= Jeremiah O'Neil =

American politician

Jeremiah O'Neil (January 13, 1866 – November 19, 1947) was an American educator, newspaperman and judge from Wauzeka, Wisconsin who served one term as a member of the Wisconsin State Assembly from Crawford County.

== Background ==
O'Neil was born on a farm in the Town of Utica on January 13, 1866. He was educated in the public schools of Mt. Sterling; then attended the state normal school at Oshkosh (now the University of Wisconsin-Oshkosh), graduating from the course in elementary education in June 1893. He taught school and served as principal of the grade schools in Kewaskum from 1893 to 1896, then taught in Crawford County for five years.

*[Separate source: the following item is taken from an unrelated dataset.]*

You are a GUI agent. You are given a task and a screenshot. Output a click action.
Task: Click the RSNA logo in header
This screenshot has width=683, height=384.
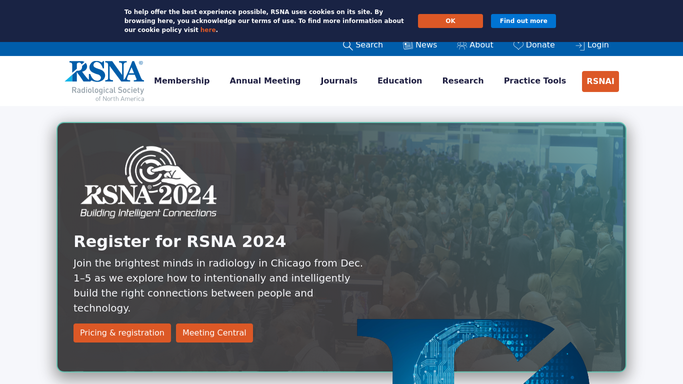tap(105, 81)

On January 1, 1899, he became editor and publisher of the weekly newspaper The Kickapoo Chief in Wauzeka.

== Public office ==
O'Neil served two terms as president of the village board of Wauzeka. He ran for the Crawford County seat in the Assembly in 1904 as a Democrat, losing to Republican incumbent James Dinsdale, with 1770 votes to Dinsdale's 1998. Dinsdale was not a candidate in 1906, and O'Neil was victorious in his second attempt, with 1567 votes to 1,325 for Republican A. M. Laird. He was assigned to the standing committee on engrossed bills, and the joint committee on printing. He was defeated for reelection in 1908 by Republican George T. Atwood, who drew 1909 votes to 1706 for O'Neil and 73 for Prohibitionist R. Dobson.

In 1913 he quit as publisher of the Chief when he was elected the county judge for Crawford County. He was re-elected every six years until his death on November 19, 1947 in a hospital in Prairie du Chien, Wisconsin. His wife had died the previous spring.

== Personal life ==
He married Edna Charlotte Bellows; they had three children: John, Margaret, and William.